11β-HSD1是一種NADPH依賴性酶主要起還原酶活性，在人轉換非活性皮質酮為有活性的皮質醇，在嚙齒類動物則轉換11去氫皮質酮為皮質酮，從而擴大了激素的作用。有研究認為地塞米松不能被11β-HSD1轉換，僅僅上調其表達[10-11]。本文發現成骨細胞受地塞米松作用后，出現明顯細胞內脂質小滴形成。說明糖皮質激素能夠明顯誘導成骨細胞內的脂質積聚過程。

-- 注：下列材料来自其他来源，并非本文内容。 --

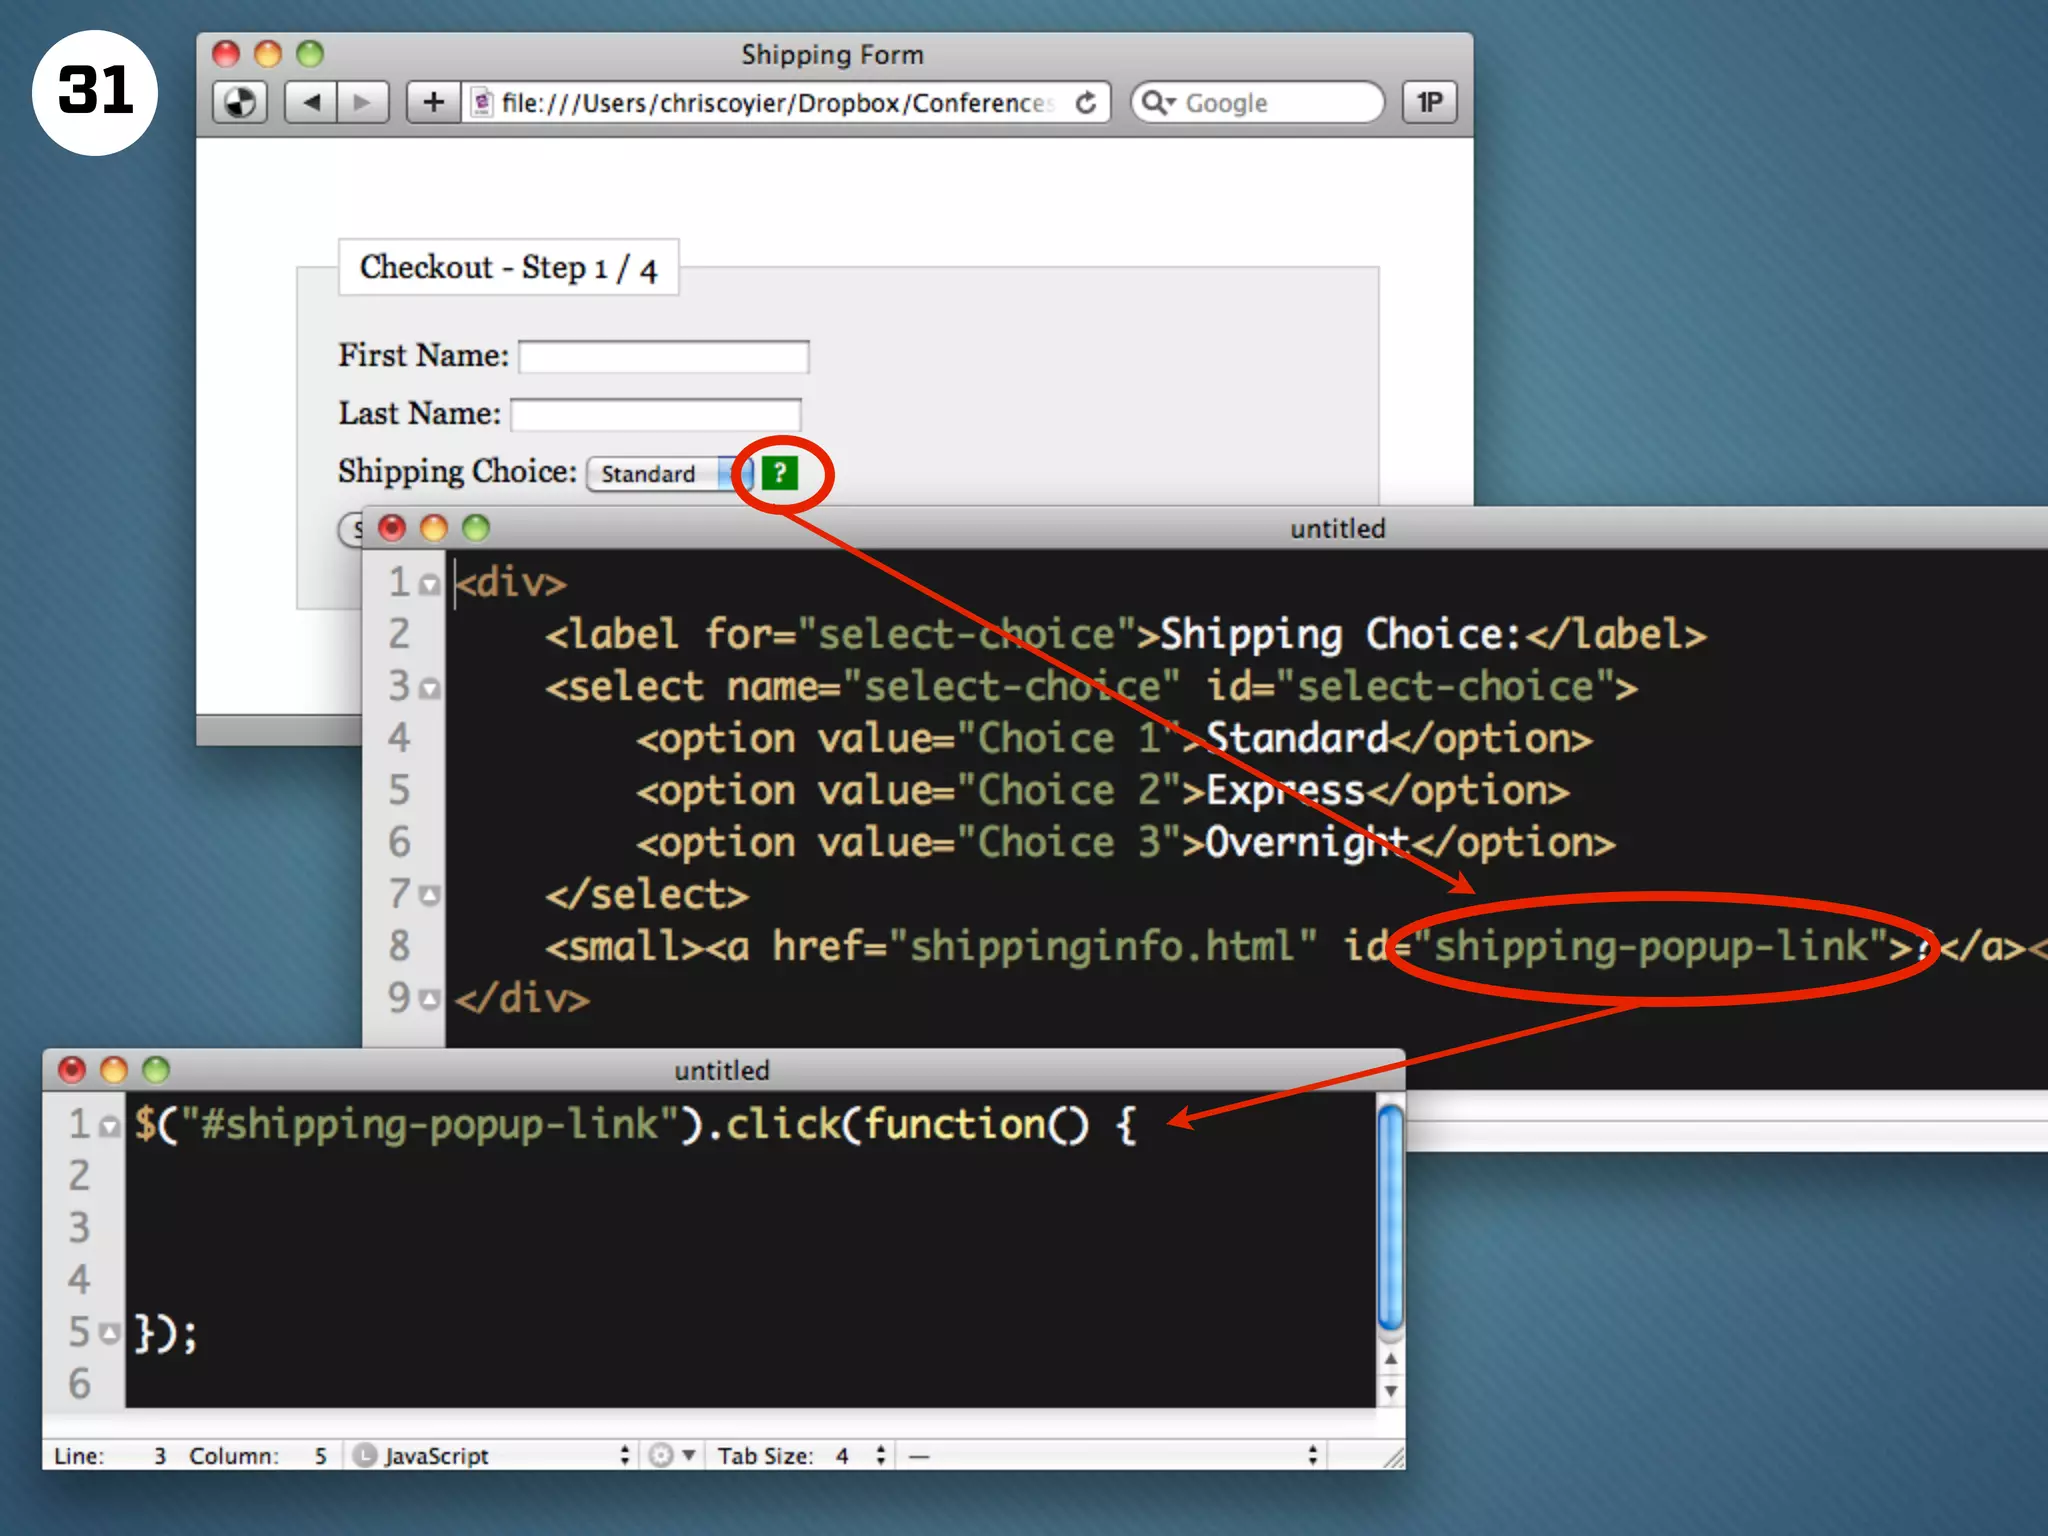Toggle fold marker on select line 3
This screenshot has height=1536, width=2048.
(430, 689)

而地塞米松能夠誘導成骨細胞表達成脂分化基因，表現為PPARγ,C/EBPα隨激素濃度遞增上升，應用皮質激素活性抑制劑甘珀酸后這種表達增高的趨勢未被抑制，而影響成骨分化基因runx2則有下降趨勢。兩種情況下成骨細胞Ⅰ型膠原與OPG表達未見顯著變化。由此提示地塞米松可能如文獻所述不需經過11β-HSD1酶的活性轉換，而直接進入細胞起作用。再者地塞米松抑制了該酶的表達，導致內源性皮質激素轉換下降，不能有效促進成骨，表現為膠原與OPG表達無上升改變。PPARγ是維持脂質穩定的重要核受體家族成員。體外研究提示潑尼松能夠打破SD大鼠runx2與PPARγ之間的平衡，破壞成骨與成脂的內在穩定，從而削弱成骨能力[9-10]。因此作者認為糖皮質激素作用下成骨細胞內的脂質積聚可能是由于誘導了成脂分化性基因表達的結果，但這種脂質調節異常的結果是否直接影響到了成骨細胞的功能與機制，還有待于更深入的研究以獲取充分證據。

當SD大鼠顱骨成骨細胞在體外受到人工合成的糖皮質激素作用時，表現為細胞內脂滴形成，成脂分化性基因表達增加，成骨相關基因表達下降，酶活性抑制劑不能有效影響這一趨勢，提示過量的人工合成皮質激素可能通過改變了成脂分化性基因的表達而使細胞表型發生了改變，抑制了成骨性能，從而成為激素誘發的骨壞死的原因之一，但仍需更深入的研究來闡明詳細機制。